By Sheena Barnett/NEMS Daily Journal
Meeting Damien Echols at Off Square Books a few weeks ago felt like a story that had come full circle.
I remember turning 10 years old and hearing that three boys were found murdered in West Memphis, Ark., only a few hours away from my hometown here in North Mississippi.
I remember watching the news announce that Damien Echols and two other teen boys, who later came to be known as the West Memphis 3, had been arrested and charged with the boys’ murders.
A few years later, I remember my mom read a book about the case and saw “Paradise Lost,” and she said she didn’t think the teens were guilty.
As I grew up, I learned more about the case and how the three teens, now men, were basically convicted because they were incredibly poor and defenseless young outcasts.
I cheered as they were finally released.
I recently finished Echols’ prison memoir, “Life After Death,” in which he recalled his poverty-stricken upbringing and what life was like on death row.

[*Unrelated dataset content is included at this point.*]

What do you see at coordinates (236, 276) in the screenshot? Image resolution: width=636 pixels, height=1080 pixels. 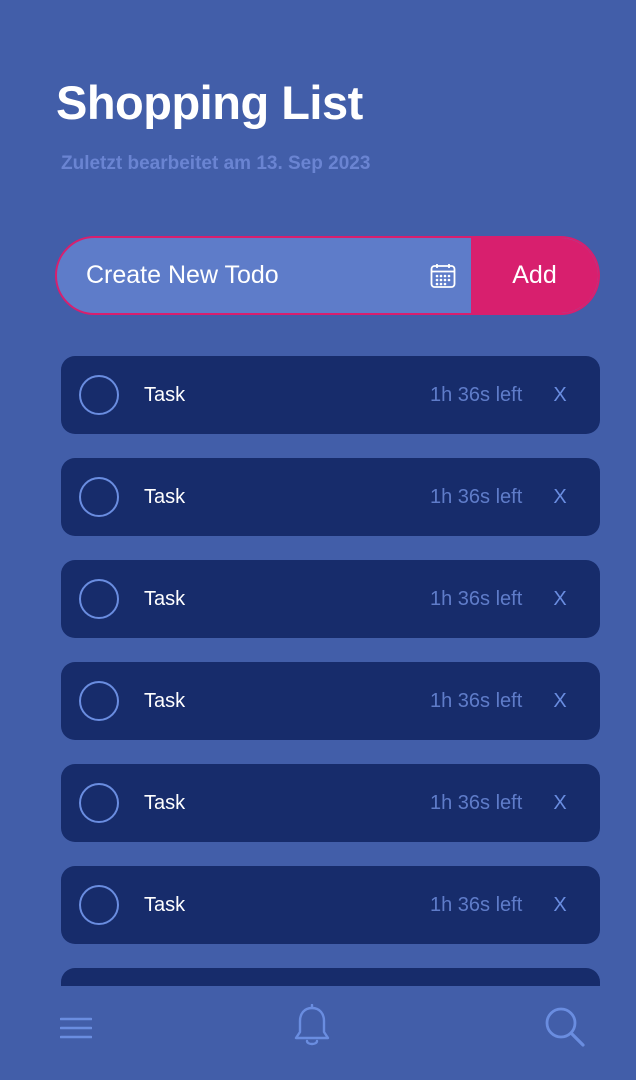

I told Echols he was the happiest man I’ve ever interviewed: He was so calm and cheery as he talked about his wife and his work.
He was just as happy when he signed my book and we talked about authors we both enjoy.
And that’s just it: I’ve almost always felt like I had something in common with him.
The small-minded folks arrested and convicted Echols of murder thought, incorrectly, that he was a Satanist because he wore a lot of black, listened to Metallica, read Stephen King and had, like a lot of teens, a bad attitude.
Color me similar, and different, and that’s just it: We’re all different, with different interests.
Sometimes standing out from a crowd wins you praise; in Echols’ case, it gets you sent to death row for a crime you didn’t commit.
I understand the comfort in finding common ground with others. There’s a sense of camraderie when you’re around folks who are like you, whether they’re also a Southerner, also from the same hometown, also went to the same university, also like the same things or wear the same clothes.
But that sense of camraderie can be a bit boring, at least, and dangerous, at most.
It was 20 years ago that the West Memphis 3 were arrested, which was a long time ago, but not that long, either.
It scares me to think a couple of things that make you stand out can also almost completely ruin your life, if you’re different from someone else who has it out for you.
Echols’ book gets mighty dark, with harrowing tales of prison abuse and horrible conditions, but that’s not the message he hopes readers gain.
He wants readers to be inspired by his story, to find strength and hope in the worst situations.
I’m inspired, and I’m especially hoping that what makes us different can bring us together.
Above all else: I hope the true murderer(s) can finally be brought to justice.